Feat/calibration stage scoring by jspaezp · Pull Request #54 · TalusBio/timsbuktoolkit

jspaezp · 2026-04-10T05:46:46Z

... and A LOT more

Delete `build_narrow_context`, `process_query`, and `process_batch` — the old uncalibrated pipeline that is no longer called. The CLI exclusively uses `prescore_batch` + `score_calibrated_batch`. Also remove unused `info` import and clean up the stale module-level doc comment.

Delete ToleranceHierarchy struct and inline its prescore/secondary fields directly onto Scorer as broad_tolerance and secondary_tolerance. The tertiary_tolerance() method is inlined at its single call site. Update all re-exports, consumer function signatures, and construction sites.

…ult types

Ports SearchResultBuilder → ScoredCandidateBuilder in results.rs using the new ScoringFields field names and [f32; N] arrays for per-ion data.
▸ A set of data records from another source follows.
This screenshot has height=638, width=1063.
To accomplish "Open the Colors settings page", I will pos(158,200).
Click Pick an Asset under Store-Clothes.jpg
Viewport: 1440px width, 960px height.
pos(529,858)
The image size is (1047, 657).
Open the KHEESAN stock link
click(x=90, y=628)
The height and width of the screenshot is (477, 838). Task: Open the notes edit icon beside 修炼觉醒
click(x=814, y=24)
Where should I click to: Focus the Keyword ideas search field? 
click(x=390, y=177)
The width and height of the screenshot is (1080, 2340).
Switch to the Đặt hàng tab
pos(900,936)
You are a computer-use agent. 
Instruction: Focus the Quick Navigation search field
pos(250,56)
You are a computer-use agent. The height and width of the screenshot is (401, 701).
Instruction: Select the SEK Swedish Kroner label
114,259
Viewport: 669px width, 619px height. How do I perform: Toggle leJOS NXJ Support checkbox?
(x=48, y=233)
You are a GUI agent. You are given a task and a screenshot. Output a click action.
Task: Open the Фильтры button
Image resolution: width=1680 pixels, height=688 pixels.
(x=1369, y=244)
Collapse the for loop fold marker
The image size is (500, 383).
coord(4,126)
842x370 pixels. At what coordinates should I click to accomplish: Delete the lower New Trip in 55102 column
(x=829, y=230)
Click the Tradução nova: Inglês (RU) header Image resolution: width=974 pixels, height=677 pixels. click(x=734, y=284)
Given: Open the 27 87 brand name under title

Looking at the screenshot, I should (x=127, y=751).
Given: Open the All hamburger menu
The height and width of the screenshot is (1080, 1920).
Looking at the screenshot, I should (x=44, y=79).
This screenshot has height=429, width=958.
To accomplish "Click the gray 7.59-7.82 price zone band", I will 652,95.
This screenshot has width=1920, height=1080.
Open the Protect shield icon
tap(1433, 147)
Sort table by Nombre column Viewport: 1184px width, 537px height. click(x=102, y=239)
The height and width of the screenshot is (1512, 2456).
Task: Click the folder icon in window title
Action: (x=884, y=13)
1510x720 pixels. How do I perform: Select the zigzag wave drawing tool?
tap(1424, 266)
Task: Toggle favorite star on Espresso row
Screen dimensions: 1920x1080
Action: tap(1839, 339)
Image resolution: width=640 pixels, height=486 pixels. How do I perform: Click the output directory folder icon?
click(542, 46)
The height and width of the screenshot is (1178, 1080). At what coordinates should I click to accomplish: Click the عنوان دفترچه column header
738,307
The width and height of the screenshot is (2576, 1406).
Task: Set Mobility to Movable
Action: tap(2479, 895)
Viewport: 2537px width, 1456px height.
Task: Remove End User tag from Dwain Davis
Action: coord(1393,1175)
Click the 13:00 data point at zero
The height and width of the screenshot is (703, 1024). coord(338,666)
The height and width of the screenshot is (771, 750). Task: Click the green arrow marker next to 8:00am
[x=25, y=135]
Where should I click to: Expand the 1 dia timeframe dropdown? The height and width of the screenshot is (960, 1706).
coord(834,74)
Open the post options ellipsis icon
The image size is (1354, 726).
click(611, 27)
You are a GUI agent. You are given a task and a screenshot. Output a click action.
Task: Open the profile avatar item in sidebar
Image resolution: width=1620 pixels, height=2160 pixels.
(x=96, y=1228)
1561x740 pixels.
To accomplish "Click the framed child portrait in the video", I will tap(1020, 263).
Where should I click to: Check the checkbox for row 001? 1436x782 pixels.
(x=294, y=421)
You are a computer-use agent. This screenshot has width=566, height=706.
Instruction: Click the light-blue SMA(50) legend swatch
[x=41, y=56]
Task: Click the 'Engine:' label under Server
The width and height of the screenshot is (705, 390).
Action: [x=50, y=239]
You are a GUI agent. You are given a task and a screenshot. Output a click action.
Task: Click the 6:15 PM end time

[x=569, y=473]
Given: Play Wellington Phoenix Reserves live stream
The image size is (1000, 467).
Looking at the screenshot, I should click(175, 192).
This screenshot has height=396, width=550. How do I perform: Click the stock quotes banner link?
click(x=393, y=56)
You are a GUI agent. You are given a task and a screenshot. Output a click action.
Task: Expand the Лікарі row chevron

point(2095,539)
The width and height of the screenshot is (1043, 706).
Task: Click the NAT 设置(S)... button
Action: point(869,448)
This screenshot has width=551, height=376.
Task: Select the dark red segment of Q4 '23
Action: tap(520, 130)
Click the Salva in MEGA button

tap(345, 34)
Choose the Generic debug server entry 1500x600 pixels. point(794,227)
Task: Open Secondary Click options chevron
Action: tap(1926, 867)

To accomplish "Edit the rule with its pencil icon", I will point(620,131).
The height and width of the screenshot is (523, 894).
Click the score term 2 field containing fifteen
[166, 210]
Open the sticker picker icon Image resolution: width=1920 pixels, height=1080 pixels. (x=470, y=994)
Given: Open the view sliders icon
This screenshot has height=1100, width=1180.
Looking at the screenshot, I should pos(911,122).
Updates finalize_results in pipeline.rs to use the new builder and return Result<ScoredCandidate, DataProcessingError>. Callers (Task 5) still expect IonSearchResults; those mismatches are intentional intermediate state.

Replace all IonSearchResults references with ScoredCandidate in the accumulator, score_calibrated_extraction, score_calibrated_batch, and FullQueryResult. The pipeline now produces ScoredCandidate throughout; CLI callers in processing.rs will be updated in Task 6.

…→ FinalResult)

…erive Delete search_results.rs entirely and remove all references to IonSearchResults and SearchResultBuilder across the codebase. All consumers now use the new ScoredCandidate/CompetedCandidate/FinalResult types. Drop the parquet_derive dependency since the derive macro is no longer used.

- ScoreTraces → ElutionTraces; fields main_score → apex_profile, ms2_cosine_ref_sim → cosine_trace - ScoringContext → Extraction; field query_values → chromatograms - ApexLocation/ApexScore::raising_cycles → rising_cycles - PeptideMetadata::ref_rt_seconds → query_rt_seconds - build_candidate_context → build_broad_extraction in pipeline.rs - build_calibrated_context → build_calibrated_extraction in pipeline.rs - main_loop → execute_pipeline in processing.rs - process_speclib → run_pipeline in processing.rs / main.rs - Move SCRIBE_FLOOR from scribe.rs to apex_features.rs; delete scribe.rs - Update iter_scores() string literals: "main_score" → "apex_profile", "ms2_cosine_ref_sim" → "cosine_trace" - Update viewer files (computed_state.rs, plot_renderer.rs) for all renames

…emove secondary_tolerance Add get_spectral_tolerance() and get_isotope_tolerance() to CalibrationResult, thread them as explicit parameters through execute_secondary_query and its callers, and delete the secondary_tolerance field from Scorer.

- Add `lookback: usize` parameter to `find_optimal_path` (calibrt), removing the hardcoded `let lookback = 30` - Add `lookback: usize` parameter to `calibrate_with_ranges`; update the `calibrate` convenience wrapper to pass 30 - Pass `config.dp_lookback` from `CalibrationConfig` through `calibrate_from_phase1` in processing.rs - Pass lookback=10 in the identity fallback in rt_calibration.rs (2-point curve needs no large window) - Remove unused `lowess_frac` field from `CalibrationConfig` - Update calibrt integration tests to supply the new lookback argument

…ult to ViewerResult Update viewer-facing API to use clearer names: FullQueryResult → ViewerResult with fields traces/longitudinal_apex_profile/chromatograms/scored, and the method process_query_full → score_for_viewer on Scorer.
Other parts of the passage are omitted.